Terapi oksigen ialah terapi yang bermanfaat dalam mengatasi hipoksia pada beberapa
kasus, dan dapat diaplikasikan dalam kondisi akut maupun kondisi kronik, perannya dalam
keadaan kegawatan cukup fundamental. Tanda-tanda hipoksia dini seringkali sulit untuk
dideteksi oleh karena itu diperlukan pemeriksaan-pemeriksaan lain yang diharapkan berguna
untuk menilai keadaan hipoksemia pasien, salah satunya ialah aplikasi pulse oximetry.
Pemberian terapi oksigen yang tepat, baik tepat dari segi metode, tepat dari segi dosis, dan
tepat dari segi durasi diharapkan dapat membantu memaksimalkan efek terapeutik yang
dimiliki oleh oksigen. Oksigen selayaknya dipandang sama seperti obat-obatan pada
umumnya, yang memiliki indikasi pemberian, efek samping dan risiko toksisitas.
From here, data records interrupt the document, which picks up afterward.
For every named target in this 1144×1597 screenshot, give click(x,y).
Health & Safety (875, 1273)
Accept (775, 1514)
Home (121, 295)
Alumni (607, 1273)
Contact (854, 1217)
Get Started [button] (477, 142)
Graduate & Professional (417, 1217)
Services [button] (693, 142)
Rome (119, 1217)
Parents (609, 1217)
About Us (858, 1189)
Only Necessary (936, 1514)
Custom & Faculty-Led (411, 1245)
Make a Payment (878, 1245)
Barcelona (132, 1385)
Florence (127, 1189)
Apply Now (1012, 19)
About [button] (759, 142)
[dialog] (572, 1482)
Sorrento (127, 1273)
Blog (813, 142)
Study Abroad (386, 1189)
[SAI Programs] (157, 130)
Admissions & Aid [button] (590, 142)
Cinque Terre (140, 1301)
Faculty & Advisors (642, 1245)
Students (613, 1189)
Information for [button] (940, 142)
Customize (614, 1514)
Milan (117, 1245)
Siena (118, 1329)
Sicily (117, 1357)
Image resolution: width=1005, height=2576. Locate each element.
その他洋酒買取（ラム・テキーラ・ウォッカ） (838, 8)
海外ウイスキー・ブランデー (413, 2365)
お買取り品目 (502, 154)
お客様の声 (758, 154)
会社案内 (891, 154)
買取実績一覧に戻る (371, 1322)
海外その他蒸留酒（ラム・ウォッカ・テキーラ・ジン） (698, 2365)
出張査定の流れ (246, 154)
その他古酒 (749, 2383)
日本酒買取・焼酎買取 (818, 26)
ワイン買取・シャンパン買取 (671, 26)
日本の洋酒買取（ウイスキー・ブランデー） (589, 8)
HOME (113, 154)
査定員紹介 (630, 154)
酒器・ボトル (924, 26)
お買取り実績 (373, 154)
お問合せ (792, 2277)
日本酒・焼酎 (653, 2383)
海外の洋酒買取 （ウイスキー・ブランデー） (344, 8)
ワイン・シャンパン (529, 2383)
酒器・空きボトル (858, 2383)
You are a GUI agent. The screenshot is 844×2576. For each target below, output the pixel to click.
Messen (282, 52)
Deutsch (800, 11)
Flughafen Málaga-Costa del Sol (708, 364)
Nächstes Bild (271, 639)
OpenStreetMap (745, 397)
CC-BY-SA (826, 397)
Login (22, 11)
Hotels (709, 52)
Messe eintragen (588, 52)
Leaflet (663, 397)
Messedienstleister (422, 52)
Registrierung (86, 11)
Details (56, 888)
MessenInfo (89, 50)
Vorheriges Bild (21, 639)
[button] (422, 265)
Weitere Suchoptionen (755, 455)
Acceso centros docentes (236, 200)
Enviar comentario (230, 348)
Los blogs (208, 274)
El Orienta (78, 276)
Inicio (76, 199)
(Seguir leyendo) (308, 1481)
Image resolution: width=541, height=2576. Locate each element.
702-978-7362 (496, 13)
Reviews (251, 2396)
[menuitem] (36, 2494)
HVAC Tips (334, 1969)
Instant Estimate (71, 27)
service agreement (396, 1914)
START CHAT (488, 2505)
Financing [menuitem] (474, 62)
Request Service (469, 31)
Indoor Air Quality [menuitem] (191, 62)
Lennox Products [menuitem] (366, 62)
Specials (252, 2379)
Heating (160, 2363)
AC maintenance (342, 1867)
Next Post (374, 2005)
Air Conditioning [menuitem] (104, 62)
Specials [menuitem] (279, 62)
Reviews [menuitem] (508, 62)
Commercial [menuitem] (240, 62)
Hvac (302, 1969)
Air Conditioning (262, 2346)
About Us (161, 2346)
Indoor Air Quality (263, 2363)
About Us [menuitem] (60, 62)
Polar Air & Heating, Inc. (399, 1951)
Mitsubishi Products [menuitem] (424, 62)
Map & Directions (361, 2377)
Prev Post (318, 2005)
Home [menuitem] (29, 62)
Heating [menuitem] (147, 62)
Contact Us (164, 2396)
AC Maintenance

Pertimbangan untuk memberi terapi oksigen juga memerlukan pertimbangan untuk
menghentikan dan menurunkan konsentrasi oksigen murni yang diberikan secara berkala.
Sehingga, penting untuk mengetahui batasan-batasan yang diperlukan bagi seorang klinisi
dalam memberikan terapi oksigen ini. Pemberian terapi oksigen sebaiknya bersifat rasional
dan efektif, sehingga dapat meminimalkan efek samping dan risiko toksisitas yang mungkin
terjadi ini.

DAFTAR PUSTAKA

1. Wyatt JP, Illingworth RN, Graham CA, Hogg K. Oxford handbook of emergency
medicine. 4th ed. New York: Oxford University Press; 2012.p.95.
2. Singh CP, Singh N, Singh J, Brar GK, Singh G. Oxygen therapy. Indian Academy of
Clinical Medicine 2001;2(3):178-84.
3. Fishman AP, Elias JA, Fishman JA, Grippi MA, Senior RM, Pack AI. Fishmans
pulmonary disease and disorders. 4th ed. New York: McGraw-Hill Medica;
2008.p.2613-30.
4. Butterworth JF, Mackey DC, Wasnick JD. Morgan & mikhails clinical
anesthesiology. New York: McGraw-Hill Education; 2013.p.1282-88.
5. Brunton L, Parker K, Blumenthal D, Buxton I. Goodman & gilmans: manual of
pharmacology of therapeutics. New York: McGraw-Hill; 2008.p.253-8.